YOUR INSTRUCTIONS
Can you edit the material, starting at its first line and going on through the line with "coord(1405,770)", so that "Transport" becomes "Vehicle" and nothing else changes, and give back only those lines?

MATERIAL SHOWN
— begin —

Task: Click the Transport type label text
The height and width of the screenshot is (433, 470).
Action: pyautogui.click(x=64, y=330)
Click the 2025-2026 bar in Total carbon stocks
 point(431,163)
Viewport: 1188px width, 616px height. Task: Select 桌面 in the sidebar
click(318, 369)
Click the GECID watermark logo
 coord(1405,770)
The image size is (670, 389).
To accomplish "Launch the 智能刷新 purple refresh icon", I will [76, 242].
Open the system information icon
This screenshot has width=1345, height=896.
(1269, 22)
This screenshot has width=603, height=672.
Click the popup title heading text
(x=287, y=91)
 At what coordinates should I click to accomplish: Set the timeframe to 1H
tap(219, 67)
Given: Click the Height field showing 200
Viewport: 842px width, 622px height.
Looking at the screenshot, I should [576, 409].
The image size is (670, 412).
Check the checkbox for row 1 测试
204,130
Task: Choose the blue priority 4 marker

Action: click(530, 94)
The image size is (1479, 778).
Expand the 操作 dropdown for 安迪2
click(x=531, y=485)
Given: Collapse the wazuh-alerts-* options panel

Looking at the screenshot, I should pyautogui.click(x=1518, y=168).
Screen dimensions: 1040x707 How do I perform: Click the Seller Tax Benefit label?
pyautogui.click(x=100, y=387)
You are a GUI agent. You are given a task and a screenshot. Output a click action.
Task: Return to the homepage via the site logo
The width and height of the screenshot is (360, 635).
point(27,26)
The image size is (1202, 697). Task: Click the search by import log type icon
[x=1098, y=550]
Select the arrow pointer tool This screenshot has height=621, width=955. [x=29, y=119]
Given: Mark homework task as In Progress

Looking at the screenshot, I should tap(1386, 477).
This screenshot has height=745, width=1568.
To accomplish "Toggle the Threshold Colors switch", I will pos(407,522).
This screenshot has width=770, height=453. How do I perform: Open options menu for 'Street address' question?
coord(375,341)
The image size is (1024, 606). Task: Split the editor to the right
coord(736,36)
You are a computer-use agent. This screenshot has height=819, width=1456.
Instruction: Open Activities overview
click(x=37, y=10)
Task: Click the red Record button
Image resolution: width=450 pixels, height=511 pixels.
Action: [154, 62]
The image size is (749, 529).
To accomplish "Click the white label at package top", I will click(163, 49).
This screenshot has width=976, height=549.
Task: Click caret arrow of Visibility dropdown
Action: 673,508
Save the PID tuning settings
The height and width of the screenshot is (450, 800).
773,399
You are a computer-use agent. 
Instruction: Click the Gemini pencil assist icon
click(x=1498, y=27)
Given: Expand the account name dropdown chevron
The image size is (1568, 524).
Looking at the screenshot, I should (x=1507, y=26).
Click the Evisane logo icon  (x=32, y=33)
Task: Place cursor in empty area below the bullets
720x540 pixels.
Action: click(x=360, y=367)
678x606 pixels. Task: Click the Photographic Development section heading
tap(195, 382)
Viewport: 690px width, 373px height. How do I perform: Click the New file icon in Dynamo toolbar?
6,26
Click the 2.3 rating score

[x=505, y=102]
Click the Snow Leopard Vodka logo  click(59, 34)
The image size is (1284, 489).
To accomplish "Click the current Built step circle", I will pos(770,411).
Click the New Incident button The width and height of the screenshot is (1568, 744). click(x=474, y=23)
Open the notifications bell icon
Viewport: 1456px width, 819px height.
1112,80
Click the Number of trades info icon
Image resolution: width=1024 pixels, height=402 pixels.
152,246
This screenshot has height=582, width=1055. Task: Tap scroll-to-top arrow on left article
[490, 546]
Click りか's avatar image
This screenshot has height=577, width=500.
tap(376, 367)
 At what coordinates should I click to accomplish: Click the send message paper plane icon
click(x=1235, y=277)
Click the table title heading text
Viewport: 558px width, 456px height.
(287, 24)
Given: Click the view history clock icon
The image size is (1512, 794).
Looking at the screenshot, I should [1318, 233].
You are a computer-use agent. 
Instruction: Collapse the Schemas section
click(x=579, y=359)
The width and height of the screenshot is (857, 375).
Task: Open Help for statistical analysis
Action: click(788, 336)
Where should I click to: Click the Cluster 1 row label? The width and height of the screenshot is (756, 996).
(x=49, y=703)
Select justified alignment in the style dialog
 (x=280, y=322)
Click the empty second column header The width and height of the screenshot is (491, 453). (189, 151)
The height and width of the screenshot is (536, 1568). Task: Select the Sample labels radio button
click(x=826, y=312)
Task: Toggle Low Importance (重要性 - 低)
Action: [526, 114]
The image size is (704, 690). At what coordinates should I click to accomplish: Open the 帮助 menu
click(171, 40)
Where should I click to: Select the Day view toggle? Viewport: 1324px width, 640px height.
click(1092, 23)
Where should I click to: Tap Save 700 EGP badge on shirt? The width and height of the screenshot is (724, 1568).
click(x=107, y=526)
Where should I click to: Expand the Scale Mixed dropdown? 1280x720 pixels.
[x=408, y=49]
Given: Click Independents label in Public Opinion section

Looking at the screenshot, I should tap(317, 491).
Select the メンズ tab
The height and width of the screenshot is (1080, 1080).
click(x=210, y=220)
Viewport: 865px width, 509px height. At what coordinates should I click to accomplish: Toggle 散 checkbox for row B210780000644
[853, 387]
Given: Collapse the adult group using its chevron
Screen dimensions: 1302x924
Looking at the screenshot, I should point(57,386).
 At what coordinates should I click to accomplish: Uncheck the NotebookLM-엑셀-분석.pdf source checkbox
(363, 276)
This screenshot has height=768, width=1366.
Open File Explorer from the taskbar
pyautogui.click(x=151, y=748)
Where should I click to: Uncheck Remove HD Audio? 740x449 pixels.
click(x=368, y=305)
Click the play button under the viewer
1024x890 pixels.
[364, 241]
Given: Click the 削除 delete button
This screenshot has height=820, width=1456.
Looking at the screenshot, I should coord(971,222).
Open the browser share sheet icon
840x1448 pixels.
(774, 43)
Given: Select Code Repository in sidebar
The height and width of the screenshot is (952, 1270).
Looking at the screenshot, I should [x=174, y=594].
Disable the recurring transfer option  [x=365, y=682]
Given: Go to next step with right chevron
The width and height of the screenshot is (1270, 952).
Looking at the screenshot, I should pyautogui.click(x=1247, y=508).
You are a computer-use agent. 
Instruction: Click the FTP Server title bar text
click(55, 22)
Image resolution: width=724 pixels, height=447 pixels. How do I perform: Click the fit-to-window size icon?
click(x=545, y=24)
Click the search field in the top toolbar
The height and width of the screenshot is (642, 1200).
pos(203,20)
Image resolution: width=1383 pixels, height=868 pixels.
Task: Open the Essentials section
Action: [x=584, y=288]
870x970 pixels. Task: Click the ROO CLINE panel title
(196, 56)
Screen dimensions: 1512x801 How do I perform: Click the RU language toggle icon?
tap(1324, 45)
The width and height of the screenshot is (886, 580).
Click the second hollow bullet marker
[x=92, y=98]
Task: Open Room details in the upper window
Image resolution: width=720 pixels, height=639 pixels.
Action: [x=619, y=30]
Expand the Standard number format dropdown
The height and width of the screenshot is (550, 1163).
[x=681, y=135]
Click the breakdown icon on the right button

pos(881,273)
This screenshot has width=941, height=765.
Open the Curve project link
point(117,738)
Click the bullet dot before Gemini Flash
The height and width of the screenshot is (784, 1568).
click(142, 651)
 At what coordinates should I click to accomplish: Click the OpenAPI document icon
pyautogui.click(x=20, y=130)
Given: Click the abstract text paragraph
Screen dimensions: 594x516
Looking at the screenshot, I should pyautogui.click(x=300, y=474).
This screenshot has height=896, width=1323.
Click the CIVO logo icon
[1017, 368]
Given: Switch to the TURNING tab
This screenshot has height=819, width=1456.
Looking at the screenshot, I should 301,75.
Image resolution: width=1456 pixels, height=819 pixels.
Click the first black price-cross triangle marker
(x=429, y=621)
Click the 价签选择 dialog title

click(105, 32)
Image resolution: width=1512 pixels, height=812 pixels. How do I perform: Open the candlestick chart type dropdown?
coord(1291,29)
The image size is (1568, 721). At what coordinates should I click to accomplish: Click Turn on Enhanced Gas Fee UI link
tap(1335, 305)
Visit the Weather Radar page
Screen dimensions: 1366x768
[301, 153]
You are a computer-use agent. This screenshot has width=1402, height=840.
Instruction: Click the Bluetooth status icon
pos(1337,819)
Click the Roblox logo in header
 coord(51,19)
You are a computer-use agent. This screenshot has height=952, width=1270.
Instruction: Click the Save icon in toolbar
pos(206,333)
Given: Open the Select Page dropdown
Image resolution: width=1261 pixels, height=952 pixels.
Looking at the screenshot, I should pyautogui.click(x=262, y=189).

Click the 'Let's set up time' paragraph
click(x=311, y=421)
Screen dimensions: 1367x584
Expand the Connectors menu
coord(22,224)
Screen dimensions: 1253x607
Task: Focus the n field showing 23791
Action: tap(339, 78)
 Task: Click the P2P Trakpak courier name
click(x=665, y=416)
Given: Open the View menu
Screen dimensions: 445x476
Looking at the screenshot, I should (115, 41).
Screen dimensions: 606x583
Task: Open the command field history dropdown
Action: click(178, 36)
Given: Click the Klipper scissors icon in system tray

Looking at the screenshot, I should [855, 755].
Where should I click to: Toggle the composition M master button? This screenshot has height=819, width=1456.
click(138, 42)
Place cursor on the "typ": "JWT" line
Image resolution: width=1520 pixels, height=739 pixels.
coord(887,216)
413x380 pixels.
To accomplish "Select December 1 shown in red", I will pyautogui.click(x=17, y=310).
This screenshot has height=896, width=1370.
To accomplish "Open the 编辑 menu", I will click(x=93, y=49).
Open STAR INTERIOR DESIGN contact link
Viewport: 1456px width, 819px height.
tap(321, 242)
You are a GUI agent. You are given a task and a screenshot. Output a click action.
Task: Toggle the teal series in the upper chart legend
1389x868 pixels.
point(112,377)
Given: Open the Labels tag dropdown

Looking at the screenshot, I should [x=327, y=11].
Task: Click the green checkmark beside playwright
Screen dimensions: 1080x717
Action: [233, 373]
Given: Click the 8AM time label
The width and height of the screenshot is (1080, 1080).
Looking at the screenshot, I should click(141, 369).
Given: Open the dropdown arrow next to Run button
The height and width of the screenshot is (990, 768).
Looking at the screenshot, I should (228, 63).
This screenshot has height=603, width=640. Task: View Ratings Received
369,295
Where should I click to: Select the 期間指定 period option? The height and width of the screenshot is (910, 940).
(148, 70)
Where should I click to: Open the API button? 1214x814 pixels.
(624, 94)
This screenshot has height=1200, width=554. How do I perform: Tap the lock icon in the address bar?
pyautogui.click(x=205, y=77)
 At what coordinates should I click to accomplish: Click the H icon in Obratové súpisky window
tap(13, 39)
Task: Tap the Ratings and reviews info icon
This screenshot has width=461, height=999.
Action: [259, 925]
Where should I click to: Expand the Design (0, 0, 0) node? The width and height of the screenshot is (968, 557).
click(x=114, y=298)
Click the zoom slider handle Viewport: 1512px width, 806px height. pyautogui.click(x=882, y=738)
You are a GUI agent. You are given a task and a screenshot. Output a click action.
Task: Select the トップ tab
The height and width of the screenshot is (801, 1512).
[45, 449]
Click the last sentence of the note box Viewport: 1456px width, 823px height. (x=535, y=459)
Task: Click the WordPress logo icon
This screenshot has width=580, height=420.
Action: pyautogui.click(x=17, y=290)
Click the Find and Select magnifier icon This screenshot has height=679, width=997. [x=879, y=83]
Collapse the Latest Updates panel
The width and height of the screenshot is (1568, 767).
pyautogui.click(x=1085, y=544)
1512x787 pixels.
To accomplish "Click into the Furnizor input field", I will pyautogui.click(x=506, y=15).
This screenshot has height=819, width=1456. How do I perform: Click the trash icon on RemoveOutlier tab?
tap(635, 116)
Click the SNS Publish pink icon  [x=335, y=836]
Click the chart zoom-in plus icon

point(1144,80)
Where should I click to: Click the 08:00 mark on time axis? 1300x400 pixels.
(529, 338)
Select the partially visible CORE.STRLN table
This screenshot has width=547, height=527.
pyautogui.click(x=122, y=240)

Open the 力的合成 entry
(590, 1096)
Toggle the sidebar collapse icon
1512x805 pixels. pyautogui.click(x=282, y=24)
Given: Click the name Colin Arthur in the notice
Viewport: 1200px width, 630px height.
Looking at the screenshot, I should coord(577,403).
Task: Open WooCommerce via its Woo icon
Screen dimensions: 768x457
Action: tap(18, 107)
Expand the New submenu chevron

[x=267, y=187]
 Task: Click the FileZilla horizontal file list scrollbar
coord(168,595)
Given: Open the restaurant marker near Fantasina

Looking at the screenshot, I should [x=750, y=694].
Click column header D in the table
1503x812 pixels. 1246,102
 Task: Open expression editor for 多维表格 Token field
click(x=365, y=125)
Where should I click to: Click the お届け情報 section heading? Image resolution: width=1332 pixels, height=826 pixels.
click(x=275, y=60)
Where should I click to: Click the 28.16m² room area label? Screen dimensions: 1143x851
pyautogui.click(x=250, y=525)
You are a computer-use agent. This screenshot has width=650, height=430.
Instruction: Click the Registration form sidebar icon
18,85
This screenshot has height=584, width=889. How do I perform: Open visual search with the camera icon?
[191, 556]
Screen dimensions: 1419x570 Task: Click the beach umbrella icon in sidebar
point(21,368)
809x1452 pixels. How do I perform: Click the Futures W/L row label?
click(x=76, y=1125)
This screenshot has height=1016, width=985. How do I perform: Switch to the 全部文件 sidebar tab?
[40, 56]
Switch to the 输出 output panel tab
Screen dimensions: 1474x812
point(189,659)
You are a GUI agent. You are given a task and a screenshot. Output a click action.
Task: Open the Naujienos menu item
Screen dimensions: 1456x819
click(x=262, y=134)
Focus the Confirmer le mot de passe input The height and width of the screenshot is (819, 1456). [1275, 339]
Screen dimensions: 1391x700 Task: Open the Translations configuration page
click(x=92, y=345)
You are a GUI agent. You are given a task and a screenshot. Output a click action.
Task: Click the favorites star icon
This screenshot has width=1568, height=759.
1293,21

— end —

THE REPLY
Task: Click the Vehicle type label text
The height and width of the screenshot is (433, 470).
Action: pyautogui.click(x=64, y=330)
Click the 2025-2026 bar in Total carbon stocks
 point(431,163)
Viewport: 1188px width, 616px height. Task: Select 桌面 in the sidebar
click(318, 369)
Click the GECID watermark logo
 coord(1405,770)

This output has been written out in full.